Background: We have number of large web applications deployed to WebLogic servers that are running on RedHat Linux 8. Development Teams need access to different logs (e.g. WebLogic, application logs) on these Linux machines. Since dev teams do not have access to Linux machines, we make logs available via a little homegrown java application that send the logs from each Linux machine into a separate Windows folder on a network drive. I am trying to replace this java app with Elastic stack. I have Elasticsearch cluster with three nodes. Farebeats are pushing the data from App machines to Elastic nodes via Logstash (no filtering yet). Kibana is up an running.
Questions:
1- How do I sperate data from different Linux machine so that each team only see their own data in Kibana.
2- I am having a very hard time setting up certs (not self-signed) on all ELK machines (ES nodes, Logstash, Kibana and Filebeat). If you know a video or tutorial on this topic, please share.
For your first question I can think of at least two possible ways to provide data to different teams. A lot depends on how important it is to keep one team from seeing data from another team's systems.
If it's not important, if the separation of data is all or mostly about reducing clutter, so a team can focus just on their event & log information, then you can build visualizations and dashboards that are simply based on a query for a team's IP addresses or hostnames.
Moving up in implementation complexity, but also moving more to limit access to other teams' data, would be to use Spaces
I don't know of any good videos or tutorials on setting up certificates - I learned the hard way half a decade ago - but I can offer a suggestion.
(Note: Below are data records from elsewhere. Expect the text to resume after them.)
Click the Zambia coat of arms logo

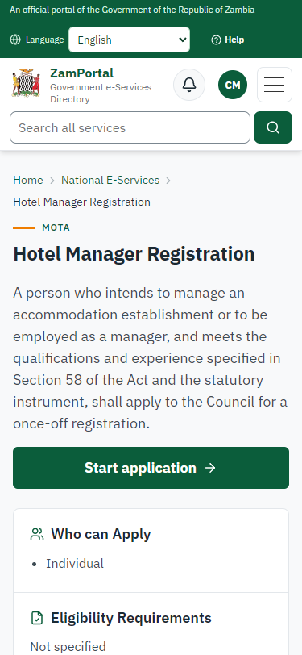(x=26, y=83)

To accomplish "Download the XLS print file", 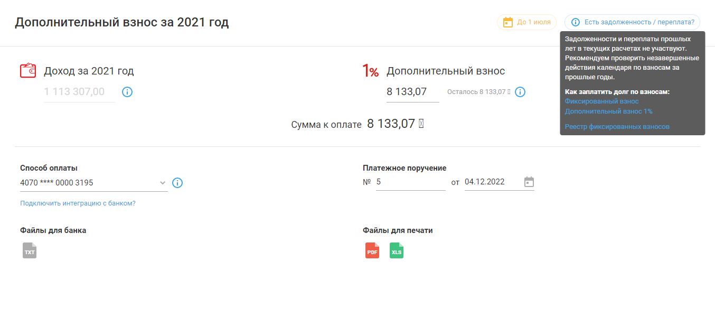I will 396,250.
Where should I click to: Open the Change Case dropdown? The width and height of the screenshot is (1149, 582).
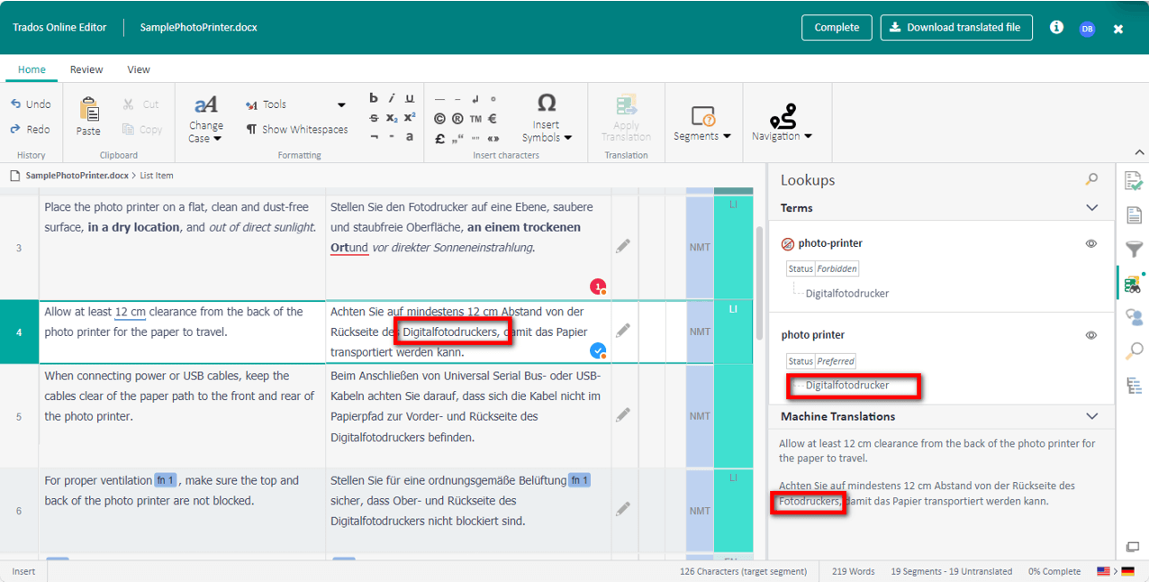(205, 120)
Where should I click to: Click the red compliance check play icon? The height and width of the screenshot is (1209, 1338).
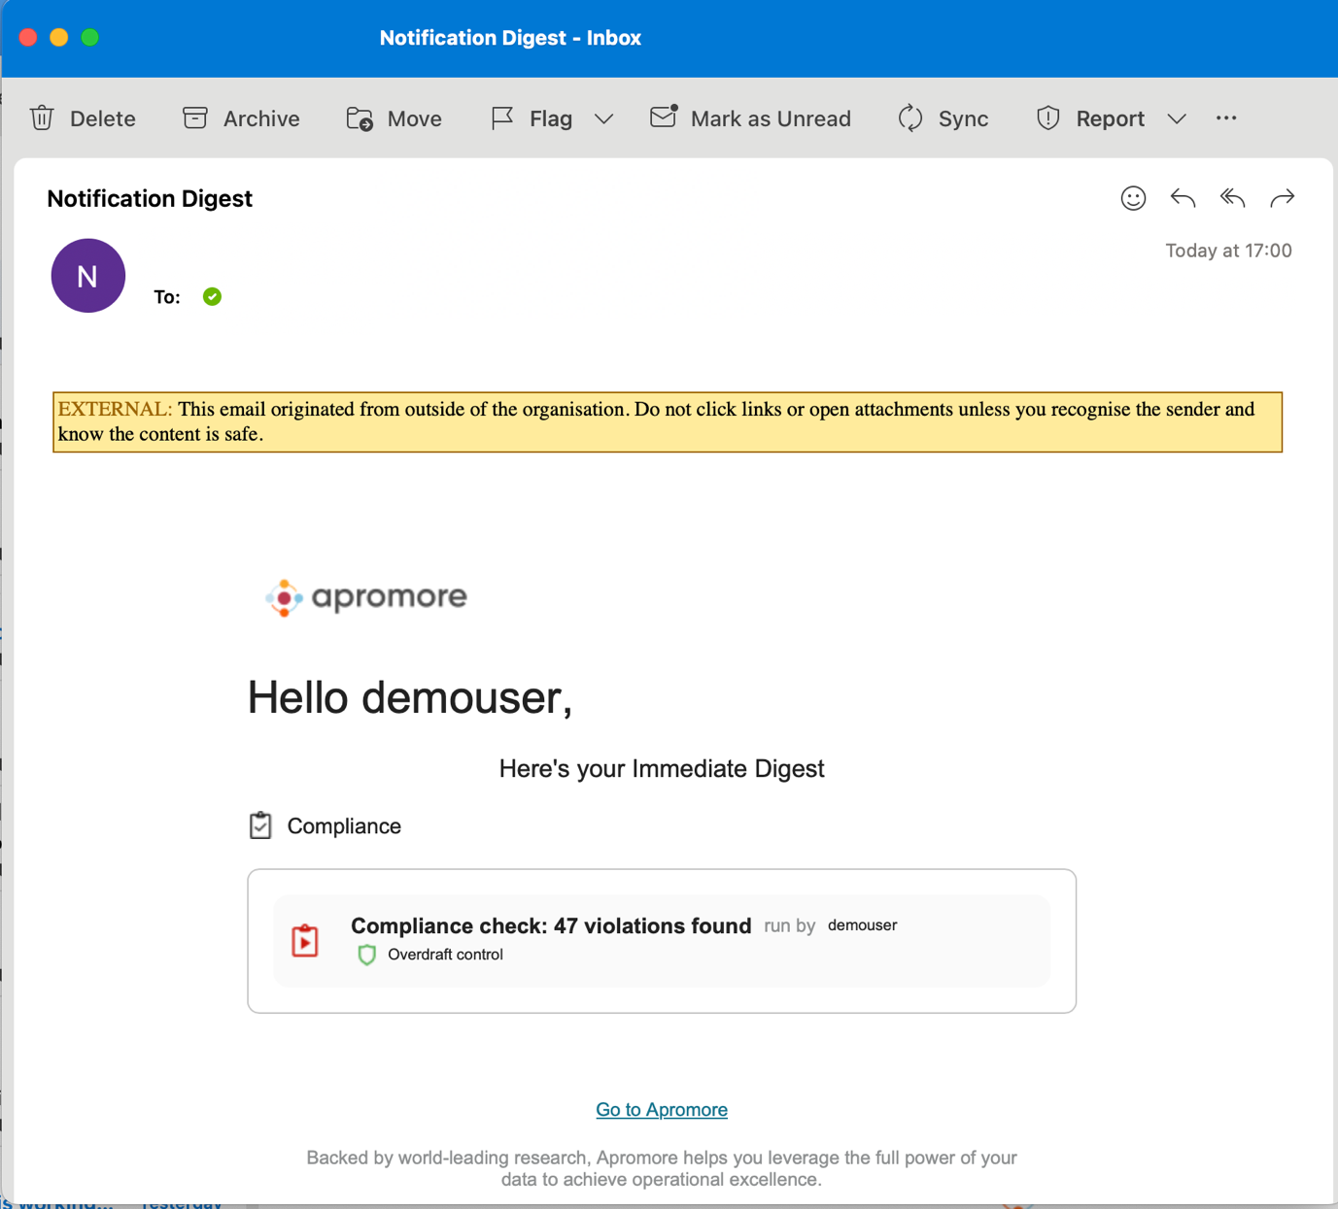coord(305,940)
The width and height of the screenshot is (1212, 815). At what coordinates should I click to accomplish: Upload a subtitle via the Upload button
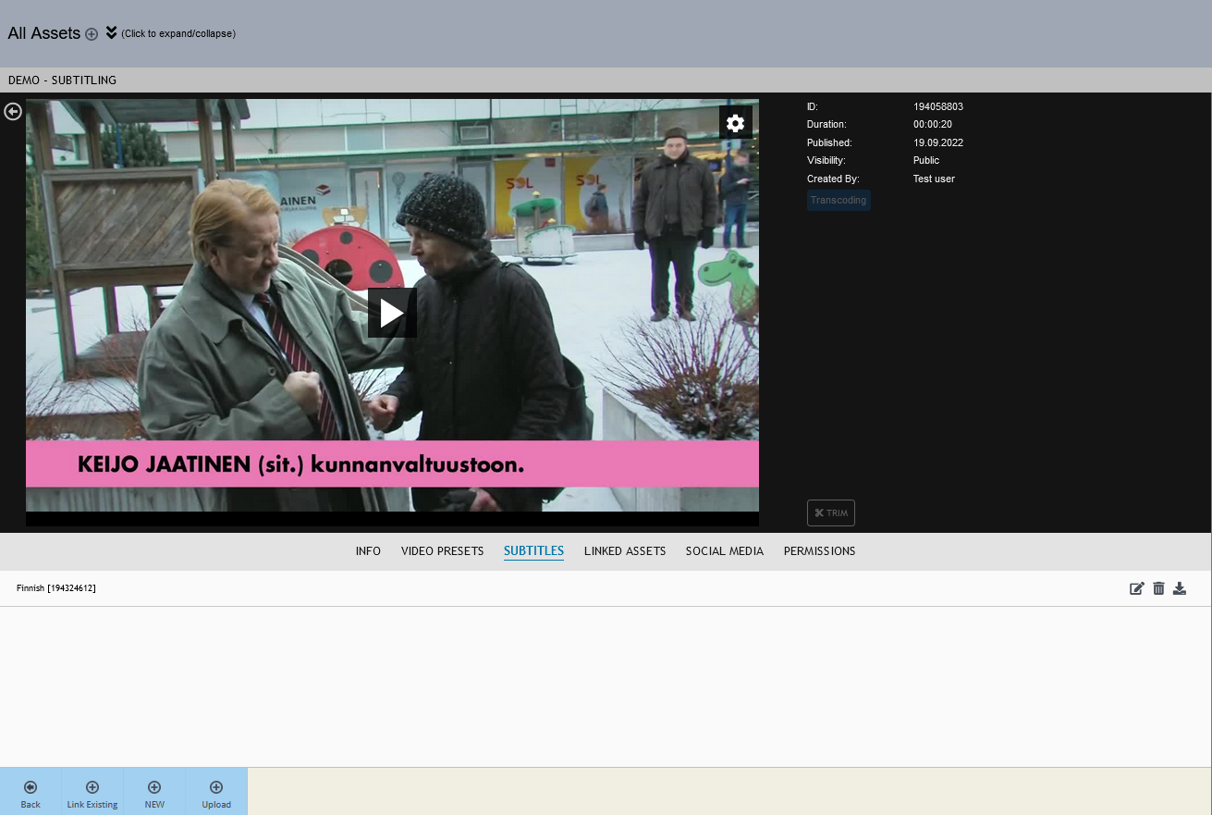pyautogui.click(x=216, y=792)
Try a test cluster set with self-signed/auto-configured security. Make note of where the certificate files are located, what their ownership and permissions are, so you can use that information when building a cluster with "custom" certificates.
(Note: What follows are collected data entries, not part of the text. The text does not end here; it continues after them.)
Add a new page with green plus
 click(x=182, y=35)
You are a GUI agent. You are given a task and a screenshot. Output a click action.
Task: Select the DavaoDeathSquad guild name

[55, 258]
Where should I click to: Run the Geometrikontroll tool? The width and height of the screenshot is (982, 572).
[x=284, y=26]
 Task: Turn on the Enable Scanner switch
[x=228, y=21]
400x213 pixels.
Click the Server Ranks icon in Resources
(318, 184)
I am thinking that functionality of our little java app can be achieved just by Logstash. Problem with our app is that it is installed on each Linux machine where it picks up the logs. It slows down the machine. I have installed Logstash on a separate machine. If I can configure multiple pipelines where it reads logs from application machines and sent them to separate windows folders on a network drive then essentially it will be the same functionality as our application.
For collecting log information normally you'd have Filebeat installed on the system generating the log, but Logstash can also be configured to listen on a port. If your systems generating the logs of interest can send to that port, either instead of or in addition to saving to a log file, you can have Logstash collect the logs with essentially no footprint on the generating system. You can configure to listen for udp or tcp traffic. See Udp input plugin | Logstash Reference [8.9] | Elastic and Tcp input plugin | Logstash Reference [8.9] | Elastic for configuration details.